Por este motivo el cristiano –como la Virgen María– custodia la llama de su enamoramiento: enamorados de Jesús. Cierto, hay pruebas en la vida, existen momentos en los cuales se necesita ir adelante no obstante el frío y el viento contrario, no obstante tantas amarguras. Pero los cristianos conocen el camino que conduce a aquel sagrado fuego que los ha encendido una vez por siempre.
Y por favor, le pido: no escuchemos a personas desilusionadas e infelices; no escuchemos a quien recomienda cínicamente no cultivar la esperanza en la vida; no confiemos en quien apaga desde el inicio todo entusiasmo diciendo que ningún proyecto vale el sacrificio de toda una vida; no escuchemos a los “viejos” de corazón que sofocan la euforia juvenil. Vayamos donde los viejos que tienen los ojos brillantes de esperanza. Cultivemos en cambio, sanas utopías: Dios nos quiere capaces de soñar como Él y con Él, mientras caminamos bien atentos a la realidad. Soñar en un mundo diferente. Y si un sueño se apaga, volver a soñarlo de nuevo, recurriendo con esperanza a la memoria de los orígenes, a esas brazas que, tal vez después de una vida no tan buena, están escondidas bajo las cenizas del primer encuentro con Jesús.

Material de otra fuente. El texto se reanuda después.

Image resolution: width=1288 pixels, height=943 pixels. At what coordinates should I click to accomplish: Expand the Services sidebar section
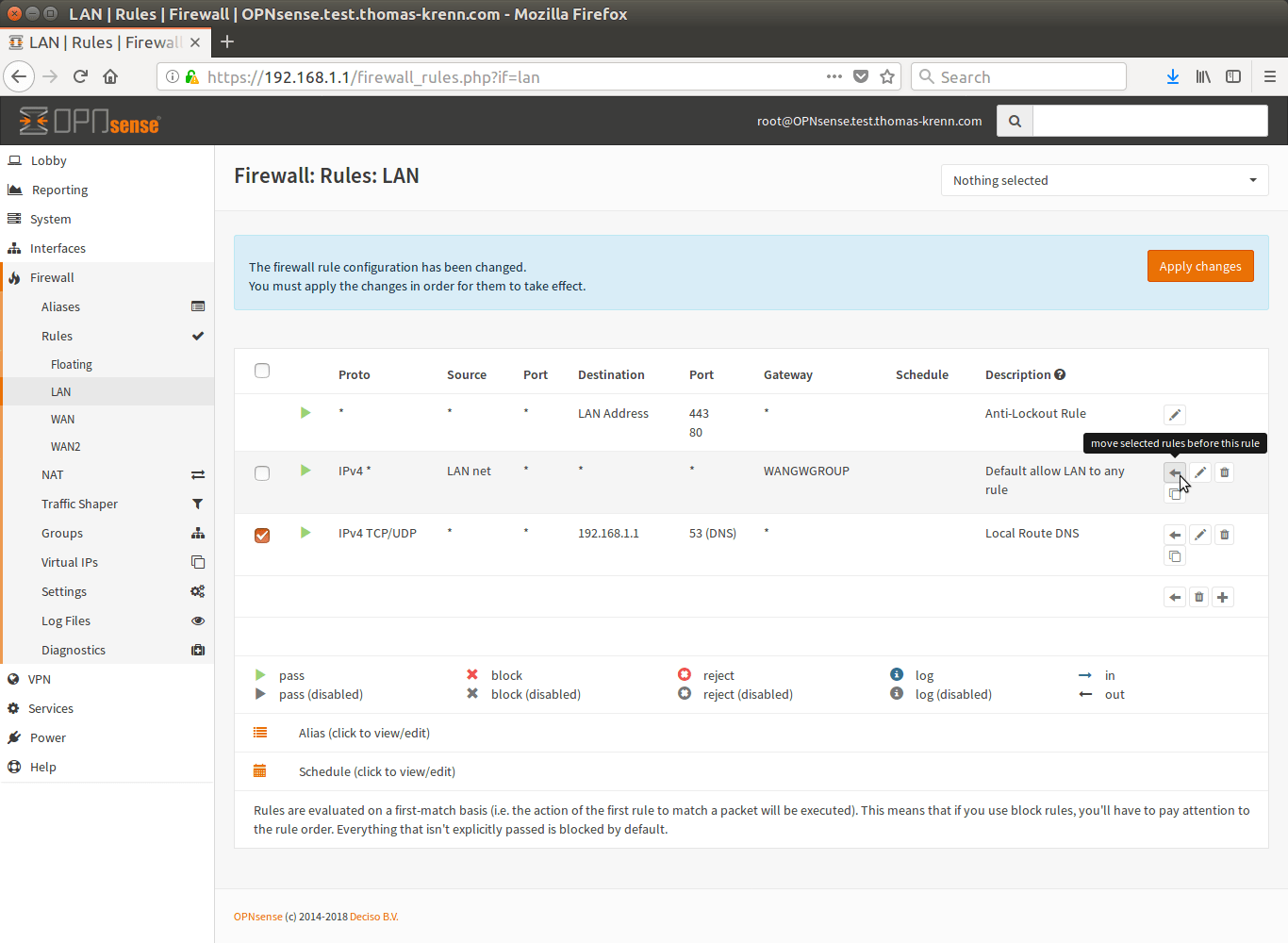click(x=51, y=708)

Es esta pues, una dinámica fundamental de la vida cristiana: recordarse de Jesús. Pablo decía a su discípulo: “Recuérdate de Jesucristo” (2 Tim 2,8); este es el consejo del gran San Pablo: “Recuérdate de Jesucristo”. Recordarse de Jesús, del fuego de amor con el cual un día hemos concebido nuestra vida como un proyecto de bien, y a vivificar con esta llama nuestra esperanza. Gracias.